Giner MINGE | November 19, 2008 at 3:44 am
Does anyone else think that dress is one size too big for her? Also it’s been rolled up at the bottom and looks awfully like a wedding dress to me.
I hate this woman. I want to punch her in her little hamster face. She has all the attributes of a 90 year old woman… check out her hands and fingers ffs!
fax | November 19, 2008 at 3:45 am
HOW is this interesting? waist of time
KinKy | November 19, 2008 at 3:58 am
I would
gerard Vandenberg | November 19, 2008 at 6:32 am
This all didn’t matter.
Little tommy was FAGGOT anyway, folks!!
pastahero | November 19, 2008 at 7:16 am
I agree with #11, the Superficial writer is an idiot. Nicole Kidman has done nude scenes in half her movies. Perfectly normal nips.
Vince Lombardi | November 19, 2008 at 8:30 am
First, of just about every chick in Hollywood, seeing any of Nicole Kidman’s private parts is no longer a priority for me. She is just waaay too artificial.
That said, the nipple showing comparative to the rest of the boob looks like it’s riding on top. To which I have to say, WTF???
restingonlaurels | November 19, 2008 at 9:02 am
@ 18 THANK you. someone had to say it.
p0nk | November 19, 2008 at 11:12 am
TCLTC
duh | November 19, 2008 at 11:19 am
Don’t you nutjobs know the difference between an areola and a nipple?
What? | November 19, 2008 at 11:39 am
Her nipple looks too high up. Maybe that’s a third nipple, or something. Eh, I’m not going to bother google-ing “nude Nicole Kidman,” they probably photoshop it out anyway
annie | November 19, 2008 at 12:06 pm
She is so beautiful and charming. She is my favorite. Just saw her on the millionaire & celebrity dating club^^^^^^MillionaireLoving. C O M^^ ^^^^last week. I am wondering what kind of relationship she is looking for on that
site.
lol | November 19, 2008 at 12:41 pm
“If you’re like me, you’d swear on your mother’s grave Nicole Kidman does not have nipples because, seriously, has anyone ever seen one? ”
Are you fucking retarded? She’s been naked in a bunch of movies. A simple google search (hint since you’re probably too dumb to even do this: “nicole kidman naked”) beforehand would have helped you in not looking like a total moron by asking the dumbest question possible.
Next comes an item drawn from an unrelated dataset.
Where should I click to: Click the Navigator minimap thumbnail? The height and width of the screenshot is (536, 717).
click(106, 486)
Paul | November 19, 2008 at 12:43 pm
If any of you fuckwads want to see Nicole Kidman naked, just watch Eyes Wide Shut. She was hot then. Of course, this was about a decade ago. She’s a middle aged woman now and way too skinny for my taste. Nevertheless, lay off. Compared to the dreck most of you idiots perceive as “hot” Nicole is still a babe.
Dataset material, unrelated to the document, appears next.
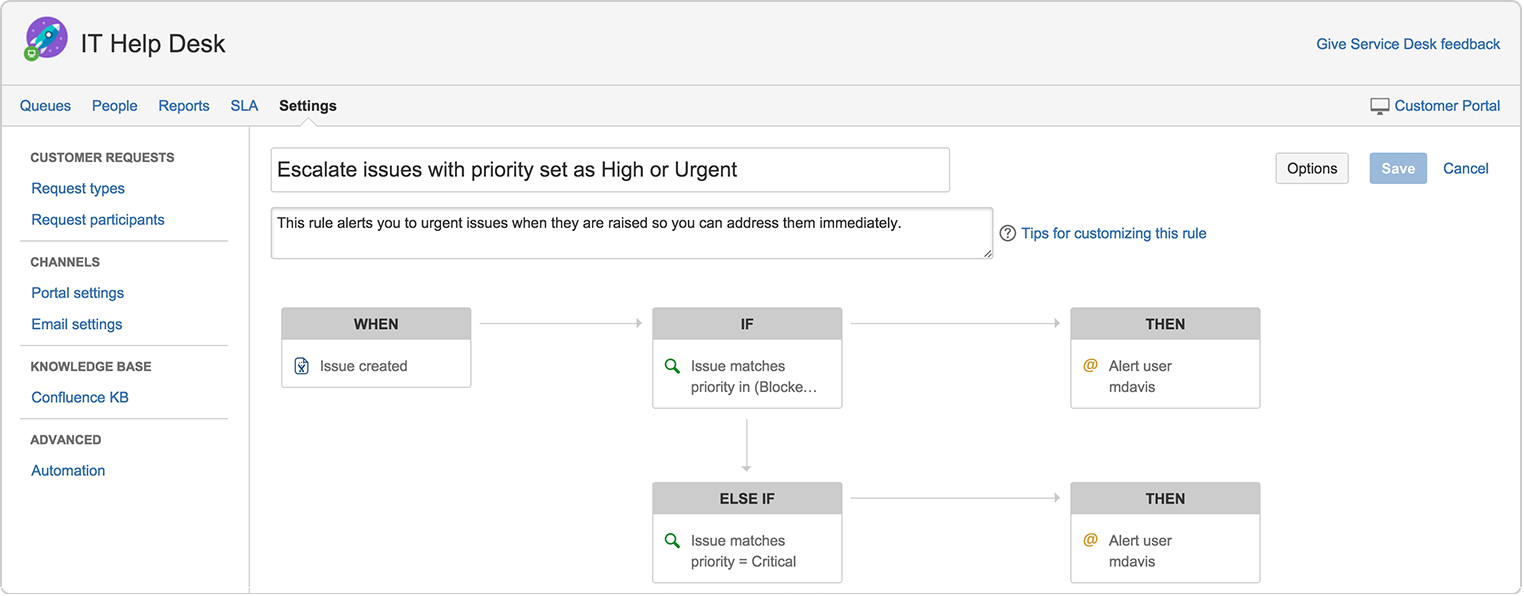Viewport: 1524px width, 596px height.
Task: Click the first THEN alert @ icon
Action: pyautogui.click(x=1091, y=366)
Brian | November 19, 2008 at 1:31 pm
She is beautiful and has been naked in movies
Walker | November 19, 2008 at 2:28 pm
She also gets topless with Tom Cruise in “Days Of Thunder”…hawt.
kaylee | November 19, 2008 at 3:41 pm
Cold Mountain too.
Mama Pinkus | November 19, 2008 at 4:24 pm
That’s not a nip, it’s bruising from malnutrition
NY Ted | November 19, 2008 at 5:19 pm
Not that Tiny Tom Thumb ever sucked or played with them…..!
Christ…someone tell that girl to get some fucking Sun shine on that ghost white body of hers!
Joe Btfsplk | November 19, 2008 at 6:20 pm
Just wondering how you conclude the size of the nipple when you only see a sliver of the areola’s edge?
Oh wait, this is the Superficial Writer … nuf said!